__Records supplied__:
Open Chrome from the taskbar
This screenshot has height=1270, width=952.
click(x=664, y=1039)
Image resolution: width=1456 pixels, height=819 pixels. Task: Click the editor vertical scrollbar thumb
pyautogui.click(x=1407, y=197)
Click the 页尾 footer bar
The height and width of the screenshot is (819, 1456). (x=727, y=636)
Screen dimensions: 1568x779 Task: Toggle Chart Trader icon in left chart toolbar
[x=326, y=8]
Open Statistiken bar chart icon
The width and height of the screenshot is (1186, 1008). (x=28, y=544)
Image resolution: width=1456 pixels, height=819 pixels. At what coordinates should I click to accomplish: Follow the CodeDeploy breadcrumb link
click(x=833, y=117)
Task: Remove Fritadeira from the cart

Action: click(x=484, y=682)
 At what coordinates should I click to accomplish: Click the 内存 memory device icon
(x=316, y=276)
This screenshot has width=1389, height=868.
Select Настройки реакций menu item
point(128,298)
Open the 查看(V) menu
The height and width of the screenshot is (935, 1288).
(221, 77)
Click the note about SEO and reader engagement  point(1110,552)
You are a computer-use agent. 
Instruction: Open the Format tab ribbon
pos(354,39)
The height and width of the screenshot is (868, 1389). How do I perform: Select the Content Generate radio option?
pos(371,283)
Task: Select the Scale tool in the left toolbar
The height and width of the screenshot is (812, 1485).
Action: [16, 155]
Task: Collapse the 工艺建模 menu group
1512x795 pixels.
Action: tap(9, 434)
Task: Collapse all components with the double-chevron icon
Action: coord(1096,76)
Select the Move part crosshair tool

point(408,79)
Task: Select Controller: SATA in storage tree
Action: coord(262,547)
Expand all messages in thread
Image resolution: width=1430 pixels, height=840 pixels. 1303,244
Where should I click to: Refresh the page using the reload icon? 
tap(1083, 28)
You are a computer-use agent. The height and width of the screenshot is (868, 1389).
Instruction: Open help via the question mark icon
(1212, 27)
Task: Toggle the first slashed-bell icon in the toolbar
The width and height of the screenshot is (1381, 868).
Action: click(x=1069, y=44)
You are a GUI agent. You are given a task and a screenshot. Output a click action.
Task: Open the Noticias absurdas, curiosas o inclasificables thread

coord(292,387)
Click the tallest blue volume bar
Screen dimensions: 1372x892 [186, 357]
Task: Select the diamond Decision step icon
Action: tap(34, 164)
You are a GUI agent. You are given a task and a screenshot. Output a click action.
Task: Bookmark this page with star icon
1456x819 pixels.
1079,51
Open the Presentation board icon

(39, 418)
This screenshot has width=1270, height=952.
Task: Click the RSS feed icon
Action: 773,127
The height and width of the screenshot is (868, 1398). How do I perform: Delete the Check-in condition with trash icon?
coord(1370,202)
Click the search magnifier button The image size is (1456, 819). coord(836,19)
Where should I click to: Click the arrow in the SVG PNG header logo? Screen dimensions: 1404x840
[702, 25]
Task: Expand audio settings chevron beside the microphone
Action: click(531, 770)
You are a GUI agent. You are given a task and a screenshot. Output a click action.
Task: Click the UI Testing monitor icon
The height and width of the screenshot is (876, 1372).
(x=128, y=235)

__What the task requires__: Could you copy every line from the records that has "computer" in it?

__Result of this exercise__:
You are a computer-use agent. 
You are a computer-use agent. The height and width of the screenshot is (868, 1389).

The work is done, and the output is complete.